Hawaii House Passes Marriage Equality Bill

The amended bill now returns to the Senate, which already passed a similar bill.

Supporters and opponents of marriage equality wave signs on separate sides of Beretania Street in front of the Hawaii State Capitol. Michelle Broder Van Dyke / Via BuzzFeed

HONOLULU — The House cast its final vote 30 to 19 with two excused Friday evening in favor of an amended version of Hawaii’s marriage equality bill after a marathon legislature session.

The bill now goes to the Senate, which already passed a marriage equality bill last week, to concur with the House amendments to the bill. It can either pass the bill with no changes or send the bill to a conference committee to work out the differences.

Gov. Neil Abercrombie has indicated that he will then sign an agreed-upon bill. Same-sex couples would be able to marry beginning Dec. 2.

After an 11-hour session Wednesday, the full House voted 30 to 18, with three members excused, to pass the bill. That vote came after a joint House Judiciary & Finance Committee hearing that met over five days, and amended the bill to expand exemptions for religious groups.

Supporters and opponents of Hawaii’s marriage equality bill stand on opposite sides of the Capitol rotunda.

Friday the Hawaii State Capitol Rotunda was divided in half, with supporters and opponents on either side, and along Beretania Street, where people sign wave. The two groups were also split inside the House chamber, with the supporters and opponents assigned where to sit and which bathroom to use.

Opponents of Senate Bill 1 chant “let the people vote.”

Supporters of the bill chant “equal rights.”

The proceedings Friday were similar to Wednesday with many people gathered outside the House chamber chanting loudly. Over the course of both readings, representatives who oppose same-sex marriage introduced 29 amendments, some of which asked to expand religious exemptions and to put the issue on the ballot. The amendments were all voted down.
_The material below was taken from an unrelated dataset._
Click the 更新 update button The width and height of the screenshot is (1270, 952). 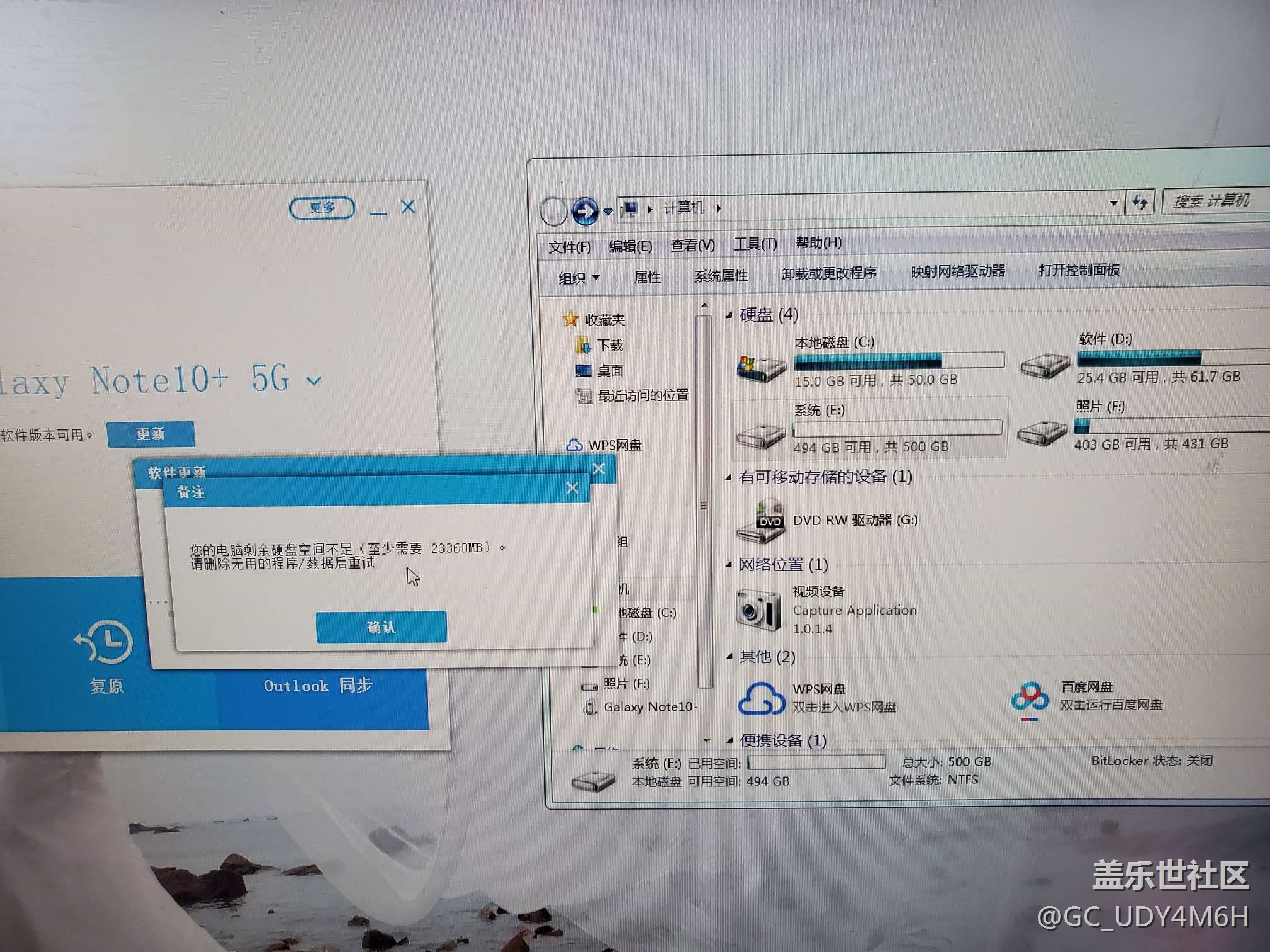(151, 434)
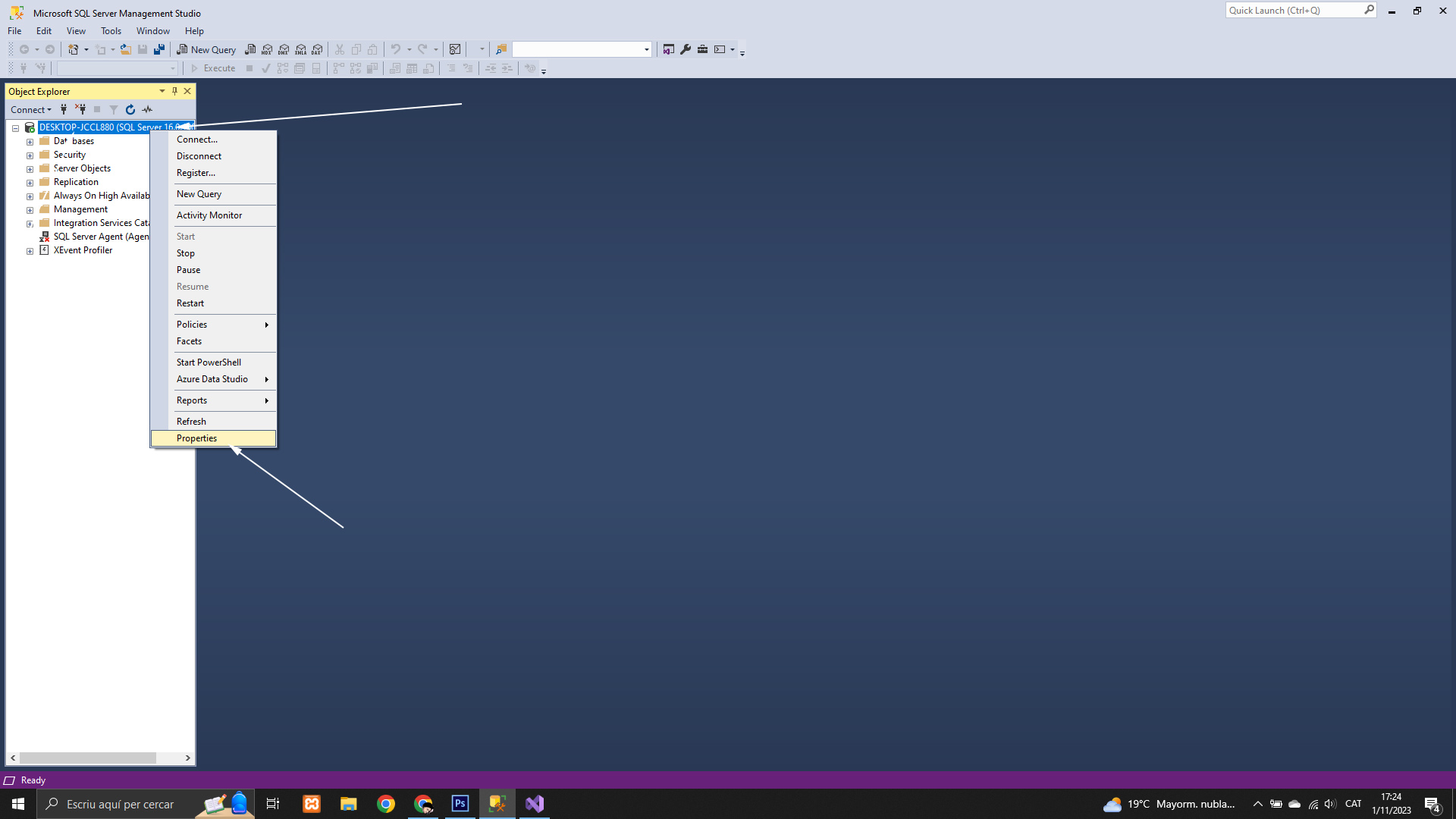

The most surprising moment came Wednesday when Rep. Jo Jordan became the first openly known lesbian to vote against marriage equality. She said after listening to five days of testimony she felt compelled to put her personal beliefs aside and that the bill’s religious exemptions were not adequate. Friday during the third reading, Rep. Jordan again voted against the bill with a “heavy heart.”

Gov. Abercrombie made an appearance Friday, and received applause from supporters and boos from opponents. While the anti-group chanted “let the people vote,” the governor and his wife Nancie Caraway sat with supporters to watch the legislature for about an hour.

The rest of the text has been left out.